##### Given data #####

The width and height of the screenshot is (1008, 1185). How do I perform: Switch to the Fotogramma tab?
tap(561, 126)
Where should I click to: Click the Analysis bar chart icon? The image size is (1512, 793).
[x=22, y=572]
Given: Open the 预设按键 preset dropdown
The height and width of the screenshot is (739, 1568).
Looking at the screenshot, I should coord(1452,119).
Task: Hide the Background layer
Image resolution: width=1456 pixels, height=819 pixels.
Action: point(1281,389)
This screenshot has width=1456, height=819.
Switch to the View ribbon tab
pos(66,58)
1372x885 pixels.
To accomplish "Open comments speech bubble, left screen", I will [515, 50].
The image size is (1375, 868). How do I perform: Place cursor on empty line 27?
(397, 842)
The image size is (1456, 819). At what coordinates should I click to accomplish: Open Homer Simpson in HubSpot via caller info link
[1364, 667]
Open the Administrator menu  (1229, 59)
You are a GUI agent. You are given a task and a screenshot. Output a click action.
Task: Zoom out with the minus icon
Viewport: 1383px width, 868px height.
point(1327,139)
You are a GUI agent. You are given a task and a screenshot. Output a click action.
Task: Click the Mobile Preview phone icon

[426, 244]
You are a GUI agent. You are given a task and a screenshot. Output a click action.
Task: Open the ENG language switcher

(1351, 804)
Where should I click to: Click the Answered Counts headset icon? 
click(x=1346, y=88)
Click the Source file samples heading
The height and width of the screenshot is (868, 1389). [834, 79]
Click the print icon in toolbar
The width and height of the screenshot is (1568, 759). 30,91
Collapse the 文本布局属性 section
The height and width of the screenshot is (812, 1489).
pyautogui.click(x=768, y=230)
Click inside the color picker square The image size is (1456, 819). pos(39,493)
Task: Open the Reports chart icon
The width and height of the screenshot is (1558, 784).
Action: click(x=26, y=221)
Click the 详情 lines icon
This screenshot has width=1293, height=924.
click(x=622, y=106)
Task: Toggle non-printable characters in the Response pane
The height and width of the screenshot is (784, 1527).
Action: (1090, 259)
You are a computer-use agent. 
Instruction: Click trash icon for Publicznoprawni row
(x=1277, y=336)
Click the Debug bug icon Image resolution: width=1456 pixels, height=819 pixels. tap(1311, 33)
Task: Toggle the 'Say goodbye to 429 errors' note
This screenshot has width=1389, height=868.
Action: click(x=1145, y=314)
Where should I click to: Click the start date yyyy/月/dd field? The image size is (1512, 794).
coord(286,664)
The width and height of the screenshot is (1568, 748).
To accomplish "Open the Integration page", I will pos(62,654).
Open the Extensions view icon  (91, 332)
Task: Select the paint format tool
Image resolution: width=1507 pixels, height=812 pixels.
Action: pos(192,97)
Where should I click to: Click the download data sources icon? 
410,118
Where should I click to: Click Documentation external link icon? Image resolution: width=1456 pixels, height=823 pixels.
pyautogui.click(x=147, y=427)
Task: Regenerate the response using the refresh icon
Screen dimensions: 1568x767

#####

Write the entries out again in full, exactly as they appear above.

● Result:
The width and height of the screenshot is (1008, 1185). How do I perform: Switch to the Fotogramma tab?
tap(561, 126)
Where should I click to: Click the Analysis bar chart icon? The image size is (1512, 793).
[x=22, y=572]
Given: Open the 预设按键 preset dropdown
The height and width of the screenshot is (739, 1568).
Looking at the screenshot, I should coord(1452,119).
Task: Hide the Background layer
Image resolution: width=1456 pixels, height=819 pixels.
Action: point(1281,389)
This screenshot has width=1456, height=819.
Switch to the View ribbon tab
pos(66,58)
1372x885 pixels.
To accomplish "Open comments speech bubble, left screen", I will [515, 50].
The image size is (1375, 868). How do I perform: Place cursor on empty line 27?
(397, 842)
The image size is (1456, 819). At what coordinates should I click to accomplish: Open Homer Simpson in HubSpot via caller info link
[1364, 667]
Open the Administrator menu  (1229, 59)
You are a GUI agent. You are given a task and a screenshot. Output a click action.
Task: Zoom out with the minus icon
Viewport: 1383px width, 868px height.
point(1327,139)
You are a GUI agent. You are given a task and a screenshot. Output a click action.
Task: Click the Mobile Preview phone icon

[426, 244]
You are a GUI agent. You are given a task and a screenshot. Output a click action.
Task: Open the ENG language switcher

(1351, 804)
Where should I click to: Click the Answered Counts headset icon? 
click(x=1346, y=88)
Click the Source file samples heading
The height and width of the screenshot is (868, 1389). [834, 79]
Click the print icon in toolbar
The width and height of the screenshot is (1568, 759). 30,91
Collapse the 文本布局属性 section
The height and width of the screenshot is (812, 1489).
pyautogui.click(x=768, y=230)
Click inside the color picker square The image size is (1456, 819). pos(39,493)
Task: Open the Reports chart icon
The width and height of the screenshot is (1558, 784).
Action: click(x=26, y=221)
Click the 详情 lines icon
This screenshot has width=1293, height=924.
click(x=622, y=106)
Task: Toggle non-printable characters in the Response pane
The height and width of the screenshot is (784, 1527).
Action: (1090, 259)
You are a computer-use agent. 
Instruction: Click trash icon for Publicznoprawni row
(x=1277, y=336)
Click the Debug bug icon Image resolution: width=1456 pixels, height=819 pixels. tap(1311, 33)
Task: Toggle the 'Say goodbye to 429 errors' note
This screenshot has width=1389, height=868.
Action: click(x=1145, y=314)
Where should I click to: Click the start date yyyy/月/dd field? The image size is (1512, 794).
coord(286,664)
The width and height of the screenshot is (1568, 748).
To accomplish "Open the Integration page", I will pos(62,654).
Open the Extensions view icon  (91, 332)
Task: Select the paint format tool
Image resolution: width=1507 pixels, height=812 pixels.
Action: pos(192,97)
Where should I click to: Click the download data sources icon? 
410,118
Where should I click to: Click Documentation external link icon? Image resolution: width=1456 pixels, height=823 pixels.
pyautogui.click(x=147, y=427)
Task: Regenerate the response using the refresh icon
Screen dimensions: 1568x767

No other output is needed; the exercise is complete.